The Act applies to New Jersey employers with 25 or more employees and provides 20 days of unpaid job-protected leave to eligible employees in the 12-month period following the incident.  Intermittent leave may be taken in intervals no shorter than a day.  The leave is in addition to any leave the eligible employee may already be entitled to under the Family and Medical Leave Act, 29 U.S.C. §2601 et seq. (“FMLA”), or the New Jersey Family Leave Act (“FLA”), N.J.S.A. 34:11B-1 et seq.  If the domestic violence-related leave request would also be covered under the FMLA or FLA, the leaves will run concurrently.  Employers are permitted to request documentation to support the leave request.  Such documentation is to be maintained strictly confidential unless disclosure is voluntarily authorized in writing by the employee or required by law, rule or regulation. 

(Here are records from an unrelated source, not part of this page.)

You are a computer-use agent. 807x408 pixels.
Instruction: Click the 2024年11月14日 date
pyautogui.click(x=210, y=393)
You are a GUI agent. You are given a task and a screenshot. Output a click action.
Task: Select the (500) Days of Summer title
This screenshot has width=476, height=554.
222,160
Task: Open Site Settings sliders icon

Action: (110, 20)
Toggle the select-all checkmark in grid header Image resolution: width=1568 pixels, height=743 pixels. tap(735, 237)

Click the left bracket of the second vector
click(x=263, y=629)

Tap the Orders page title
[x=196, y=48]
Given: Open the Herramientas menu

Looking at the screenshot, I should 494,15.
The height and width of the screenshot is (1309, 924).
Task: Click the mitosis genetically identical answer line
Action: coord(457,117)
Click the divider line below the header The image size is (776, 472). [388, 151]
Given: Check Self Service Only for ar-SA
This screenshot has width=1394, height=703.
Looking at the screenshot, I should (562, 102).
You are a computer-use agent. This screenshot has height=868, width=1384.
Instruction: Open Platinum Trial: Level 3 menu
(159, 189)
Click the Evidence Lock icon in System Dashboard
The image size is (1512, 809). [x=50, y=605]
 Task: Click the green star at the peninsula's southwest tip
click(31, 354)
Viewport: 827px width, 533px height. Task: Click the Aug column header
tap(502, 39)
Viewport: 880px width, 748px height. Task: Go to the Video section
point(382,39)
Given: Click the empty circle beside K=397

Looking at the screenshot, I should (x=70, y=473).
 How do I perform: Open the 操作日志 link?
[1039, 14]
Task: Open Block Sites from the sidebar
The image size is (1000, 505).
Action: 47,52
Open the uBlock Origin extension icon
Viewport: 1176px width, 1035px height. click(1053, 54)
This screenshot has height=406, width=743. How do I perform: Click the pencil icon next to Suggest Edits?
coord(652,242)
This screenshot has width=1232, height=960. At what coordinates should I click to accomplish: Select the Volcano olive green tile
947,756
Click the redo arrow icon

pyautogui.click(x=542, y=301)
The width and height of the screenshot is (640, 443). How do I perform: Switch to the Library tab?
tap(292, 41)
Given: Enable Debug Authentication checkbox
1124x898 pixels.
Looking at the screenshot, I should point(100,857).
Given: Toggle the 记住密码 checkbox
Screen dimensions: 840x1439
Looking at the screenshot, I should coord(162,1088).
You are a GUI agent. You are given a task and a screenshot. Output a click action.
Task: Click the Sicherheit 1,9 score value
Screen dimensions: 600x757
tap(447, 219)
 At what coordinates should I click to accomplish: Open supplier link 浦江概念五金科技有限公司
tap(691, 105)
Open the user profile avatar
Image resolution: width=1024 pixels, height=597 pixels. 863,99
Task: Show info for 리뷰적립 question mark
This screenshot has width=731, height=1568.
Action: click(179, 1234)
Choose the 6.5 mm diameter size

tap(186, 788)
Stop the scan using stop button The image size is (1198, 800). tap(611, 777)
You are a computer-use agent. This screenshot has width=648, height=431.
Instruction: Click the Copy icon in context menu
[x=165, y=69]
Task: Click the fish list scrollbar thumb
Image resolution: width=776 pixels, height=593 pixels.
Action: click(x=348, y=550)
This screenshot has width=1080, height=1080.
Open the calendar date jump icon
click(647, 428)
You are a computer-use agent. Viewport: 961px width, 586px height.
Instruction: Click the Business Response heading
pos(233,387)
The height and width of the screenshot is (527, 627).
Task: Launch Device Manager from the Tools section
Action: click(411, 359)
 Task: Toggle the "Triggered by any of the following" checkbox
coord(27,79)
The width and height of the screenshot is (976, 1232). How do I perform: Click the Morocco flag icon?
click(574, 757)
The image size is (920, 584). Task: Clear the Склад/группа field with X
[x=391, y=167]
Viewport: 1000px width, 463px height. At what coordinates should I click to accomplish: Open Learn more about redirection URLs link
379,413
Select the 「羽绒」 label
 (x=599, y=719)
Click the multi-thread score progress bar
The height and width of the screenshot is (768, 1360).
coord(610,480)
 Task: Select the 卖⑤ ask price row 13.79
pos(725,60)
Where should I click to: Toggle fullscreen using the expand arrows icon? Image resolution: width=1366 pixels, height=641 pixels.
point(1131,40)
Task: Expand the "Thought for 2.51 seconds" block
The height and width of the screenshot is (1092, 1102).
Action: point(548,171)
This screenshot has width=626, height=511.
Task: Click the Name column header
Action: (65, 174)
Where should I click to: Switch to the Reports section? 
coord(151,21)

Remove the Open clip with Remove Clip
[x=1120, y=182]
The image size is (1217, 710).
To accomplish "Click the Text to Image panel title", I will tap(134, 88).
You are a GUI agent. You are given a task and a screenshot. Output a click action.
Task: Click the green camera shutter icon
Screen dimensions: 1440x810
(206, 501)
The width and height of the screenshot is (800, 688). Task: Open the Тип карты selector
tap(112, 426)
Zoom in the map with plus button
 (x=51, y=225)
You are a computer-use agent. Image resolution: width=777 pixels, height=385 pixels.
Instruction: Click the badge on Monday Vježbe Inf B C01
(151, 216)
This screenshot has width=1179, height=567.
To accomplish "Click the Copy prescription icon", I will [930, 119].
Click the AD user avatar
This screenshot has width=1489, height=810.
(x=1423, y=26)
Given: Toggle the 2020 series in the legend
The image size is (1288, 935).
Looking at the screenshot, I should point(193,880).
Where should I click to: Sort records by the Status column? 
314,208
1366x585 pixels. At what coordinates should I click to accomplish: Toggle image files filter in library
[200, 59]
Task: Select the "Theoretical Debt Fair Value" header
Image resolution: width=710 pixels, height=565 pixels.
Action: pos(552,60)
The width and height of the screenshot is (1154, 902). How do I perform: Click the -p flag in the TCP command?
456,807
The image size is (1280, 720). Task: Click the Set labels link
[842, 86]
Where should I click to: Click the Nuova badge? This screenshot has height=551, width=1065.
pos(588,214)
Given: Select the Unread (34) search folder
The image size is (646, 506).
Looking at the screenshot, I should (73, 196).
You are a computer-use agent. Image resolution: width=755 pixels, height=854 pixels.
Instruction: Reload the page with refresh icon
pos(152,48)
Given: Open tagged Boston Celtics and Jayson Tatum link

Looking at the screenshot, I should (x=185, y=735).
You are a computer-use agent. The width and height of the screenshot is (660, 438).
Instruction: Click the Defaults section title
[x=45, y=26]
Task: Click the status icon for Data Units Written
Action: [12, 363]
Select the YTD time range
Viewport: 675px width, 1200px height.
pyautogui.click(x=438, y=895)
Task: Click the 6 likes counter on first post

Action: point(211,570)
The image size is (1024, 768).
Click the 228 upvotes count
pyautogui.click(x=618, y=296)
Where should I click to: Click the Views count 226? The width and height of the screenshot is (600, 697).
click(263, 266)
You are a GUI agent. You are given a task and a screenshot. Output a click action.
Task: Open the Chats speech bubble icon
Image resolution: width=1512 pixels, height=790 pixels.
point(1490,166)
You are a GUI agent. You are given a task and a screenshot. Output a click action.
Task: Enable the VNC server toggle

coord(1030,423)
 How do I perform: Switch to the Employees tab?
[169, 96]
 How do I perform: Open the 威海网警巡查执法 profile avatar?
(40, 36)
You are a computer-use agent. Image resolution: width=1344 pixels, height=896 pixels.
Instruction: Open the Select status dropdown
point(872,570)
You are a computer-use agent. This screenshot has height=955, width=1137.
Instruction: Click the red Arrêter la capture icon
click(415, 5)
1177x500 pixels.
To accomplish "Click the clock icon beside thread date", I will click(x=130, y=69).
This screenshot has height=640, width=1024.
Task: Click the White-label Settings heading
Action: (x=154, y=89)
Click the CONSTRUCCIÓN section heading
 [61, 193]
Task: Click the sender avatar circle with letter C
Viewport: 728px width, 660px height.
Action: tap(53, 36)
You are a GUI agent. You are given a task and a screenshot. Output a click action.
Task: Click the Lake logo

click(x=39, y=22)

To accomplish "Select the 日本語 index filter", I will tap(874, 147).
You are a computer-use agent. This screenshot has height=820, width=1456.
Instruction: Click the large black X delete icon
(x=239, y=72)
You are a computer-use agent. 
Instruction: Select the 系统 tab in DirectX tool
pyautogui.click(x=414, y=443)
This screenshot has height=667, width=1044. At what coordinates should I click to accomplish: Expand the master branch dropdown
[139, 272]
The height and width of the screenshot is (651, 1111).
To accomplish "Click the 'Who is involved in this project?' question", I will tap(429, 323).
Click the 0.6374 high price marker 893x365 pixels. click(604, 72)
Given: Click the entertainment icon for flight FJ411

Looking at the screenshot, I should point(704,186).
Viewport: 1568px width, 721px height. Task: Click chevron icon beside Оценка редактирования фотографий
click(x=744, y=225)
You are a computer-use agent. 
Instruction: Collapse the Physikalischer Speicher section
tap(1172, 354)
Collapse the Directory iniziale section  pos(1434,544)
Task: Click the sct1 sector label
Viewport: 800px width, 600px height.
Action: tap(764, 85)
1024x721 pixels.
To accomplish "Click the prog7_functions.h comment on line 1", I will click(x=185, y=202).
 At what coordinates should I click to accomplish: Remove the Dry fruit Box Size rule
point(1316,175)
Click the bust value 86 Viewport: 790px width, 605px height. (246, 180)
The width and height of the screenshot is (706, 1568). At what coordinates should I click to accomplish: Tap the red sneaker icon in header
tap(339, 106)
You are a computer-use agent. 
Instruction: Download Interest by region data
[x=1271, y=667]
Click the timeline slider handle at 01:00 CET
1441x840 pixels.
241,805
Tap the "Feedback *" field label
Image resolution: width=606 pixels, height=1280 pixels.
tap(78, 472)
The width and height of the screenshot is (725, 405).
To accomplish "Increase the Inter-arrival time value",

The Act requires New Jersey employers to conspicuously display a notice of employees’ rights under the law and to “use other appropriate means to keep its employees informed.”  The form of notice is to be provided by the Department of Labor and Workforce Development; what is necessary for compliance with the “other appropriate means” provision is not yet clear.

Employers should consider federal and state legal requirements when addressing requests for leave or other accommodations for victims of domestic or sexual violence, and should review their leave policies and procedures to ensure compliance.